Klint: Grausam, der Hund hat Trauer. Wie wenn sie tot sind. Sind sie etwa tot?
Nachbarn lagen tot, tagelang in ihrer Wohnung. Von herzlosem Nachbarn unentdeckt. Ihr Hund kam um. Vor Kummer.
Wie schrecklich anonym ist diese Stadt!

Er ruft laut in Richtung Zimmerdecke.

Klint: Erst wenn euer Mageninhalt durch meine Decke sickert, schlage ich Alarm.

Der Ton eines Videos wird laut, das jemand in einer Nachbarwohnung schaut.

Klint: Dolby Surround! Haha, Herr Nachbar ist auch endlich aufgewacht. Muss eine halbe Stunde später raus für die Karriere, Heimkinoheini! Der Zuckerhund da oben wird mir heute noch sympathisch.

Gegen die Wand der Nachbarwohnung gerichtet schreit Klint.

Klint: Wenn du soviel verdienst, dann zieh doch an den Wannsee! Billigen Wohnraum besetzen? Doppelt kassieren? Ruhe! Pornovideovoyeur!
Jeden Abend Gestöhne, Wichslärm. Geh doch ins Stundenhotel mit deiner Glotze! Bei Stress schüttelt der ab. Und wann hat der mal keinen?

Klint schlägt mit den Fäusten gegen die Wand.

Klint: Beamtenarsch! Schwarzgeldkassierer! Fühlt sich hier als Herr im Haus, nur weil sein Gehalt jedes Jahr automatisch steigt. Rolltreppe in den Himmel! Tritt auf der Stelle, und wird trotzdem größer.

Klint hämmert mit einem Schuh gegen die Wand.

Klint: Schalt deine Terrorschallanlage aus, oder ich meißele mich durch diese Pappe! Dann trete ich in Erscheinung.

Klint baut sich drohend vor der Wand auf. Plötzliche Stille. Klint weicht vor der Wand zurück, geht in Deckung.

Klint: Der geht Jagen bei Wandlitz, übt auf dem Schießstand. Reiz den Eber nicht zu sehr, sonst rennt er dich über den Haufen. Ich war`s nicht, Herr Nachbar. Das war der Hund.

Stille, dann ein leises Geräusch vom Hinterhof. Eine einzelne Flasche fällt im Hof in die Glastonne.

Klint: Das muss der Müllsortierer sein.
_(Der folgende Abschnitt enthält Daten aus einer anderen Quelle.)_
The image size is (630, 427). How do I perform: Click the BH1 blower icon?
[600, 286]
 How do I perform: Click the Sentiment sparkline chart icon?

Parterre, die Familie ist im Urlaub.

Klint öffnet sein Fenster zum Hof.

Klint: Überraschung! laut hinaus rufend Dich zeige ich an wegen Ruhestörung! Wenn du noch einmal frühmorgens die Mülltonnen kontrollierst, dann entsorge ich dich gleich mit!

Klint schließt das Fenster, lacht in sich hinein.
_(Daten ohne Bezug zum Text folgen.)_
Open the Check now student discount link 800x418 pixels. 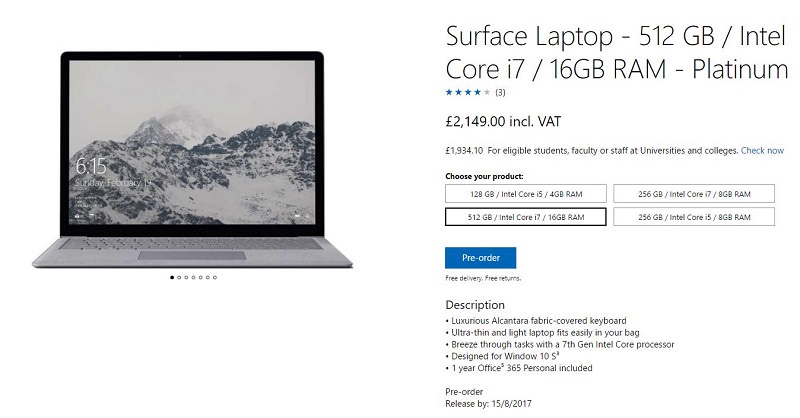pyautogui.click(x=762, y=151)
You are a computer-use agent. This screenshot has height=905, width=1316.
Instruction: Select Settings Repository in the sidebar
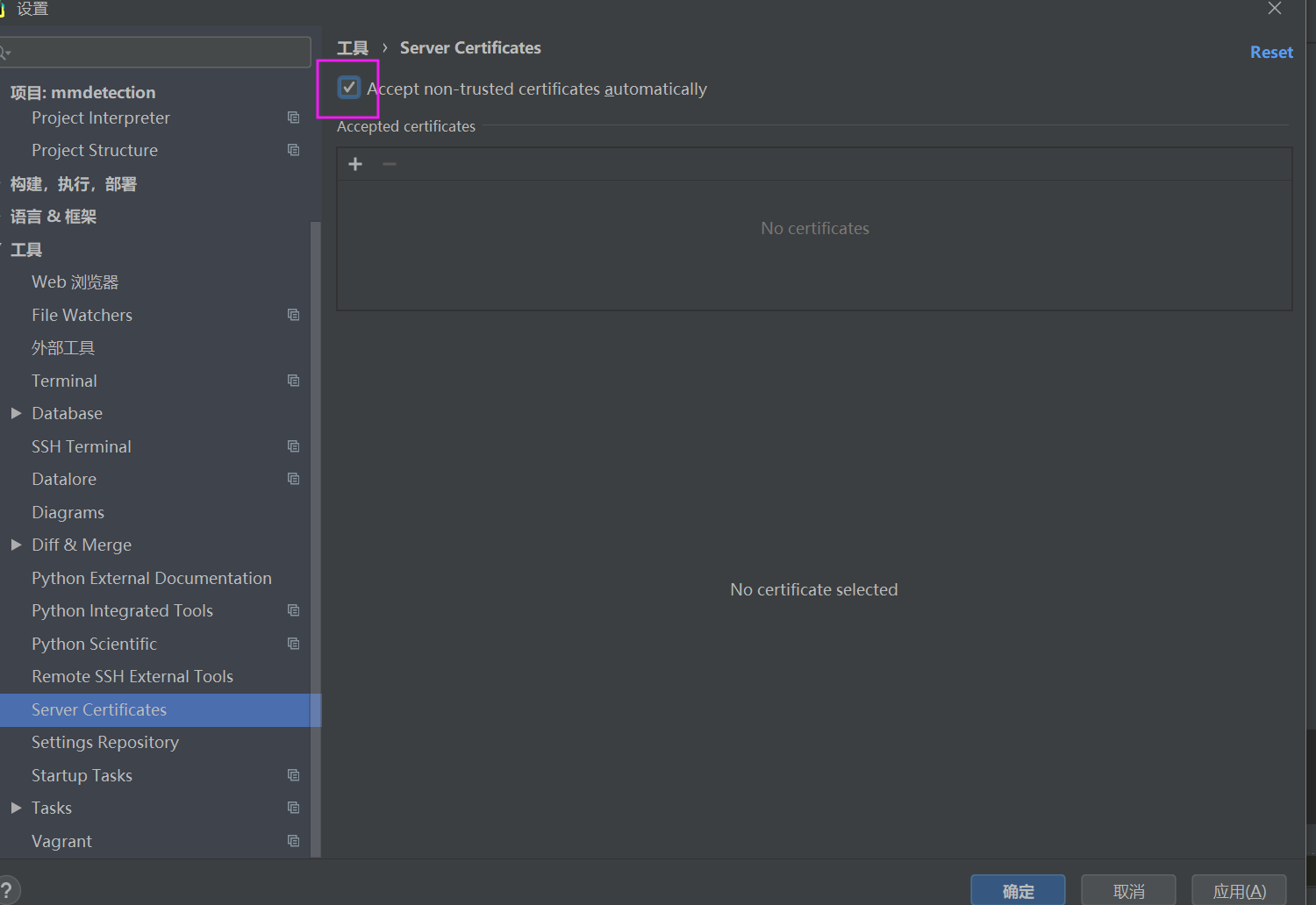[x=105, y=742]
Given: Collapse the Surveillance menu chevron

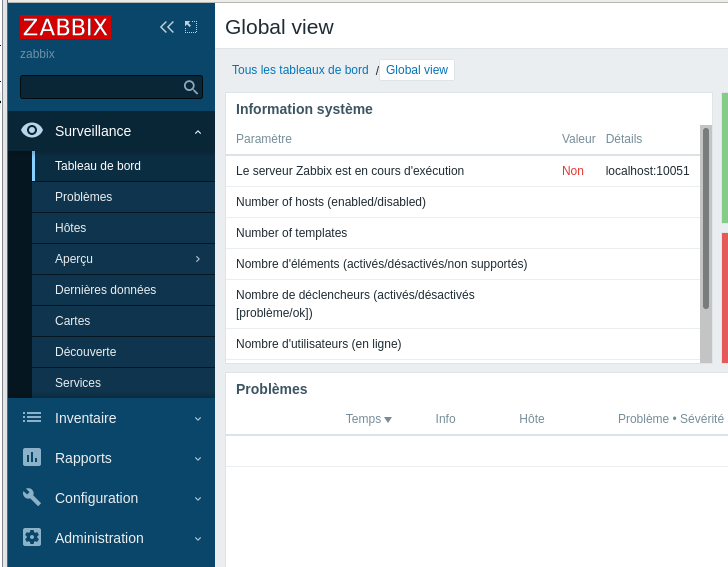Looking at the screenshot, I should point(198,132).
Klint: Nur immer fürs reine Gewissen selektiert! Die wirklichen Verbrechen kommen nicht ans Licht!

Klint öffnet das Fenster wieder, schreit hinaus in den Hof.

Klint: Anti-Atomkraft-Öko!

Klint schließt das Fenster, lacht wieder in sich hinein. Musik schallt in den Hinterhof. Klint wird noch wütender.
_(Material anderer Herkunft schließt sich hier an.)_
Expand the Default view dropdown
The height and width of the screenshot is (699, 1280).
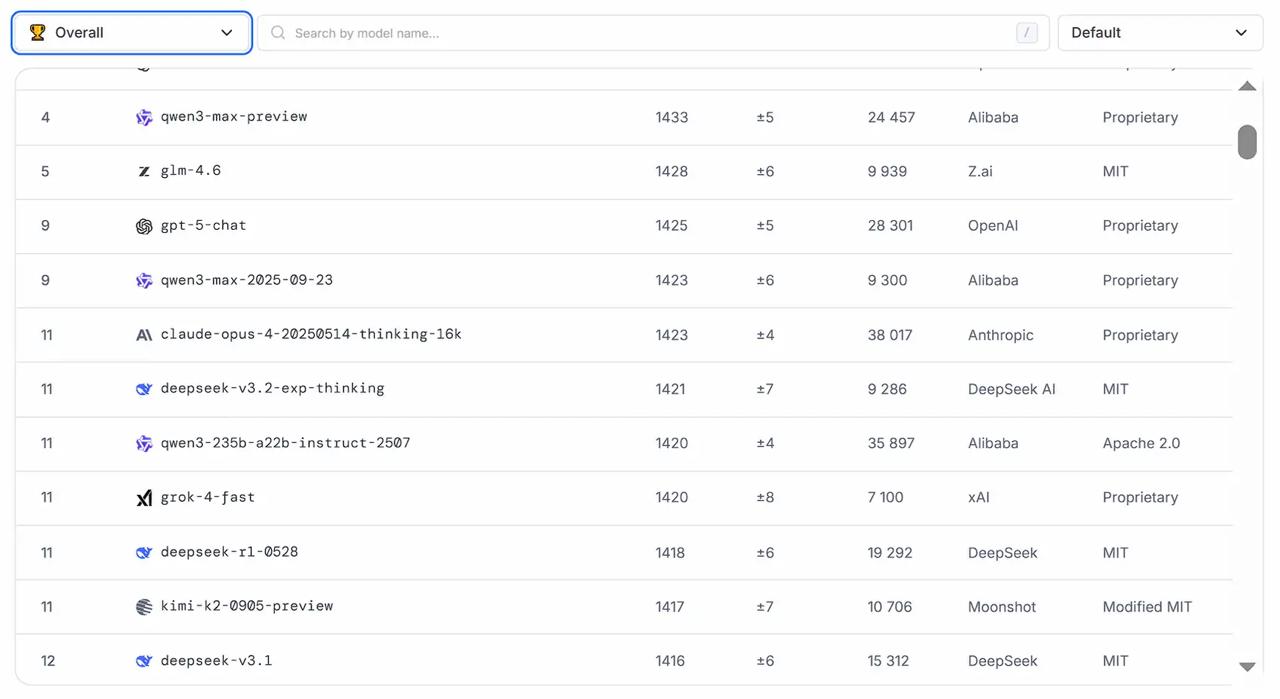[1159, 33]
Klint: Pass auf, dass dir die Endstufe nicht durchknallt! Bei deinen schäbigen paar Watt Musikleistung!

Klint schließt das Fenster, lacht wieder in sich hinein. Kann sich vor Lachen kaum einkriegen.

Klint: Je eher sie durchknallt, desto besser!

Die Musik im Hof wird immer lauter und verzerrter. Klingt bereitet sein Frühstück.

Klint: Wie vor fünfzehn Jahren. Hoffest. Mieter machen was gemeinsam. Schallplatten tauschen, Pizza backen, fassweise saufen. Nicht schlecht! Danach ging meine Müsli Ehe in die Brüche. Und Schlägerei im Treppenhaus.
Kein Hoffest mehr, man geht sich seitdem aus dem Weg.
Schön! Der Müllsortierer will mir mein Weißblech Dosenbier vermiesen. Der einzig gute Mensch im Haus! Kriegt sein Leben nicht geregelt, aber denkt an die Zukunft kommender Generationen!

Eine Glasflasche zerschellt laut im Hinterhof.

Klint: Das war Helgas Nachtflasch! Sie will jetzt schlafen. Vierter Stock, ganz oben. Ihr Glück ein Scherbenhaufen! Soll der alte Besen fegen! Alleinerziehende Mutter.

Klint frühstückt.

Klint: Den Bengel erziehe ich dir, habe ich ihr angeboten. Wollte sie nicht. So schön bist du schon lange nicht mehr, Mutter!
Der Vater der Rotzgöre: ein Urlaubsschnäppchen! Kam beim Hoffest raus. Bauarbeiter in Spanien! Zahlung? Nicht mehr zu ermitteln! Aber ich bin ihr nicht fein genug!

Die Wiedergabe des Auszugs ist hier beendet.